1. TEXT/TRANSCRIPTION
It’s something I’ve said countless times, probably more than any other superstition. What it means is, if you’re walking with someone and there’s an obstruction in your path, like a pole, signpost, tree, or doorway, both of you are supposed to walk on the same side of it. If you let the object split the two of you, it’s considered bad luck, specifically for your relationship or friendship.
I grew up really believing this. I don’t remember exactly who told me first, maybe my mom, or possibly an older cousin, but I know I learned it early on, and I took it seriously. It wasn’t just something to laugh about. If I was walking with a friend and we accidentally split a pole or doorway, I would stop right there, grab their arm, and say, “Nope, we have to go back and do it again.” It didn’t matter if we were in a rush or people were watching. I needed us to walk through the same way again, together, to fix it.

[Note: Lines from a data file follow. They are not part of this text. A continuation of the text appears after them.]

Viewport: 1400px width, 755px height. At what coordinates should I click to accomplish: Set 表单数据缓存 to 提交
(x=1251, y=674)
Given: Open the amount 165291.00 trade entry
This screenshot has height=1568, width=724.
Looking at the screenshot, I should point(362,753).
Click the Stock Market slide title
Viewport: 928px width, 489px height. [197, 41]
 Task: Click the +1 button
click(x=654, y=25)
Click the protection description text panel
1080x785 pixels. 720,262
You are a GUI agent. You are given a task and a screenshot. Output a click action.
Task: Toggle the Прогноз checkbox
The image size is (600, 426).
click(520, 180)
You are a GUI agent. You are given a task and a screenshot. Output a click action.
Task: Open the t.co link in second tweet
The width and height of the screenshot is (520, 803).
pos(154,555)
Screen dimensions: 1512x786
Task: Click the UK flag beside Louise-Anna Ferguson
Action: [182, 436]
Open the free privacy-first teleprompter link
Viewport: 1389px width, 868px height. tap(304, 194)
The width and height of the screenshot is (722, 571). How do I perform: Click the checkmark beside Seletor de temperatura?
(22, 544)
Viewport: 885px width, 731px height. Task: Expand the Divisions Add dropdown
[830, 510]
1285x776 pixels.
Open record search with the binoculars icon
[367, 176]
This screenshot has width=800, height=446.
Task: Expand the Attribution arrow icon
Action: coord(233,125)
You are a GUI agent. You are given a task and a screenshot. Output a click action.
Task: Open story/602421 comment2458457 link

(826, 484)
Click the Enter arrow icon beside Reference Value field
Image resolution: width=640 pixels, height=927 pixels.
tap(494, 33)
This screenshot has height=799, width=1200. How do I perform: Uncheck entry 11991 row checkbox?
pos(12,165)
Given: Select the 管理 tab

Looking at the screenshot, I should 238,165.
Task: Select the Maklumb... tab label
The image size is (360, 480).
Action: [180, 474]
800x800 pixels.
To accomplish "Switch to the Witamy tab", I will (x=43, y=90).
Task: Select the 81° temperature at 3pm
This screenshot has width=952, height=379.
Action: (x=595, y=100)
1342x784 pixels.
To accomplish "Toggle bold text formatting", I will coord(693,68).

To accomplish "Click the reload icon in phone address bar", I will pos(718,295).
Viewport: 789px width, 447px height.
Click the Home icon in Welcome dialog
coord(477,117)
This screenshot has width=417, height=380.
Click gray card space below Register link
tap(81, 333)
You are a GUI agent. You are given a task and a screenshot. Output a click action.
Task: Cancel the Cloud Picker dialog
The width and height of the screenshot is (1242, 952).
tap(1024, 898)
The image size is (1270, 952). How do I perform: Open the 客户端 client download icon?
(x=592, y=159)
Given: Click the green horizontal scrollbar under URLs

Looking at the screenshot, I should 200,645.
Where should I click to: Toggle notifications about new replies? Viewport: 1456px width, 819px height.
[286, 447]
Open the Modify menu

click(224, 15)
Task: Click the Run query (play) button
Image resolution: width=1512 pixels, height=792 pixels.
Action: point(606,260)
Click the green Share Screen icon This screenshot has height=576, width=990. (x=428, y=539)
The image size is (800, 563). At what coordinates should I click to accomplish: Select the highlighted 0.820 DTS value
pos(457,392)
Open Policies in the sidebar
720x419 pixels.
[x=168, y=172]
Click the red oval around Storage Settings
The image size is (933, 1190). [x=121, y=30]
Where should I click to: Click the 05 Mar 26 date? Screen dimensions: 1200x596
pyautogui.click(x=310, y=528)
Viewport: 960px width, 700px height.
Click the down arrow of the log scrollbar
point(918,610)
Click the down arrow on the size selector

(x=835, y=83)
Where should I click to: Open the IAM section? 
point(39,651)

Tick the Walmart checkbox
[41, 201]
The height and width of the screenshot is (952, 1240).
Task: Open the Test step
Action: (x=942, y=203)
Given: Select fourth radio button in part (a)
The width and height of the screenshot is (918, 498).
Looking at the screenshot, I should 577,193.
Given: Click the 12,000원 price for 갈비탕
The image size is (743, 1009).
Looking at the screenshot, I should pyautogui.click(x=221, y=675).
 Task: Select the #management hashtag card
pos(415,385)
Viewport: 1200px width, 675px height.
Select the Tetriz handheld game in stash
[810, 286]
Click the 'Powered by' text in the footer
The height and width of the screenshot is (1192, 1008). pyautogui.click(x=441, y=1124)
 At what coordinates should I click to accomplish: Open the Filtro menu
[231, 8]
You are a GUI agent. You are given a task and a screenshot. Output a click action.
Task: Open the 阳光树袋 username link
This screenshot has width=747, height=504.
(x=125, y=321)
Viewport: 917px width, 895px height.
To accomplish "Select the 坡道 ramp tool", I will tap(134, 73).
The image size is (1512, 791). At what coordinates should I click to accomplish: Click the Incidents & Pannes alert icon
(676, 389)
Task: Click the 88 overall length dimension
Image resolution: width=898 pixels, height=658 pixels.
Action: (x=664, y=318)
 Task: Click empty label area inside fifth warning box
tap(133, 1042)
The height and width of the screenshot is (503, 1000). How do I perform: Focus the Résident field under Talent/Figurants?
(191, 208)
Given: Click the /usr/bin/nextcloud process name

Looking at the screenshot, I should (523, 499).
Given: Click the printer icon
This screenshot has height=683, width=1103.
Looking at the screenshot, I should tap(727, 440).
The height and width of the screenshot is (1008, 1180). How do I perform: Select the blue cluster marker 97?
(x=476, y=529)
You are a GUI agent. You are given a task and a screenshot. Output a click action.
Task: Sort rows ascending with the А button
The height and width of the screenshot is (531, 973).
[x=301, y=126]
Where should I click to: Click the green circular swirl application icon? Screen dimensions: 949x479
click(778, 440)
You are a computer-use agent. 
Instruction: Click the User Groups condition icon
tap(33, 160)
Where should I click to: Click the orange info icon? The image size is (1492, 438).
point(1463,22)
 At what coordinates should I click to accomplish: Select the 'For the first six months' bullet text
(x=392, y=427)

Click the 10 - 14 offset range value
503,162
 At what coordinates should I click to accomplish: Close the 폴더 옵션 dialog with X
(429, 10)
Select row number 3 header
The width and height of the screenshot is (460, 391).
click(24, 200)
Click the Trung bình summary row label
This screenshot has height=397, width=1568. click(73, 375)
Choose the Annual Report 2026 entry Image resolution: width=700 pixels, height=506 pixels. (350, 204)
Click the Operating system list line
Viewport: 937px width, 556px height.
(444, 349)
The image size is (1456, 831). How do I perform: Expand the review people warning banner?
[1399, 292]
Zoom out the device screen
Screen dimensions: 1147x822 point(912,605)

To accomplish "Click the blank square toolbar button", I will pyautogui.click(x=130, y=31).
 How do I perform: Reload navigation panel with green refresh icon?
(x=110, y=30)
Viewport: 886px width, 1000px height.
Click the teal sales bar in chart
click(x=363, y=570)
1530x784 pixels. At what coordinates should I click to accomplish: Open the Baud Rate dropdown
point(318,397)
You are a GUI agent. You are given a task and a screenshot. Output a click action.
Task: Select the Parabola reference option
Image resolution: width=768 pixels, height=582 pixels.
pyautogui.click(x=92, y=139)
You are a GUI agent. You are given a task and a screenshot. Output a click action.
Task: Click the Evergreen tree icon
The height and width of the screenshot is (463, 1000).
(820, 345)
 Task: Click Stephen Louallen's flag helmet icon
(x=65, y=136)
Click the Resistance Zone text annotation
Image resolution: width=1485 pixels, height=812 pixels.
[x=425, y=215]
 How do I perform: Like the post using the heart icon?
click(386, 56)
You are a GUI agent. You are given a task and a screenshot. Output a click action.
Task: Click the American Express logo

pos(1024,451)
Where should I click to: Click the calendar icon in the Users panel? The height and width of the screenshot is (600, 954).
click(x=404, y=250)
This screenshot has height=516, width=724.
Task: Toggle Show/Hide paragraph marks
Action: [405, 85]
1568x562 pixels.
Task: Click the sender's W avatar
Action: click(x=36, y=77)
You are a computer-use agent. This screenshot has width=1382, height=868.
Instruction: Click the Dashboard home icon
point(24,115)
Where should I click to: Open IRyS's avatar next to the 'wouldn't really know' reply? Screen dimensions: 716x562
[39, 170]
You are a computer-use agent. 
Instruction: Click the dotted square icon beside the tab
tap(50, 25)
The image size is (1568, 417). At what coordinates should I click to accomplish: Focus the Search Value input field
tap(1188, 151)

It got especially bad in middle school when friendships felt so fragile and important. There were so many shifts in social groups and people coming and going that I started thinking, what if this little mistake is the reason someone ghosts me or stops talking to me? I know that sounds dramatic, but when you’re young and trying to hold onto people you care about, this kind of thing feels like it could make or break your luck. So I made it into a rule. If we were friends, we didn’t split poles, period.
As I got older, I realized not everyone knew about this superstition. Some of my newer friends had never heard of it until I made a big deal about it one day. They’d walk on the other side of a pole, and I’d gasp and be like, “You just split the pole! That’s bad luck!” At first, they thought I was joking, but when I made us walk back and fix it, they could tell I was at least half-serious. Now it’s turned into a sort of joke between us. Even though most of us don’t really believe in it anymore, we still say something whenever it happens. Like, “Uh-oh, we just cursed our friendship!” But we still go back and fix it, just in case.
2. CONTEXT
I think this superstition stuck with me because it gave me a sense of control in relationships, especially when everything else felt uncertain. As a kid, you don’t really get to decide who stays in your life or who grows distant. So having a rule, even a superstitious one, made me feel like I could protect the friendships that mattered to me. I always interpreted it more emotionally than spiritually. It wasn’t that I thought a ghost would come after us or that we’d get into a fight that day, it was more symbolic. It meant we were choosing to stay connected.
Even now, if I split a pole with someone I care about, I feel off. I’ll say something like, “That was bad luck,” but deep down I’m still that kid who’s scared of losing people. So even though it’s a silly ritual on the surface, it represents something real: how hard I’ve tried to keep people close.
3. INTERPRETATION
The superstition “don’t split the pole” reveals a deeply personal and social anxiety around separation, conflict, and emotional distance, especially within friendships. Though it may seem like a quirky or humorous ritual, its persistence over time shows how folklore can become a protective mechanism. For children and adolescents, who often experience uncertainty in their relationships, such superstitions offer a form of magical thinking that reinforces their desire for stability and connection.
Culturally, the superstition speaks to a larger human fear of division. Physical separation around an object becomes a metaphor for emotional separation. The insistence on reuniting on the same side of the pole enacts a miniature ritual of repair and reaffirmation. It’s a way of saying, “We are still on the same path,” even when real life makes that uncertain.
This type of folklore also reflects how beliefs are passed on not just through formal teaching, but through lived practice and performance. It’s rarely written down or explained in detail, yet it carries emotional weight. In a historical sense, superstitions like these may have roots in older symbolic systems that treat thresholds and divisions (like doors, gates, or posts) as spiritually significant. Even if those origins are lost today, the emotional and relational logic behind the ritual survives.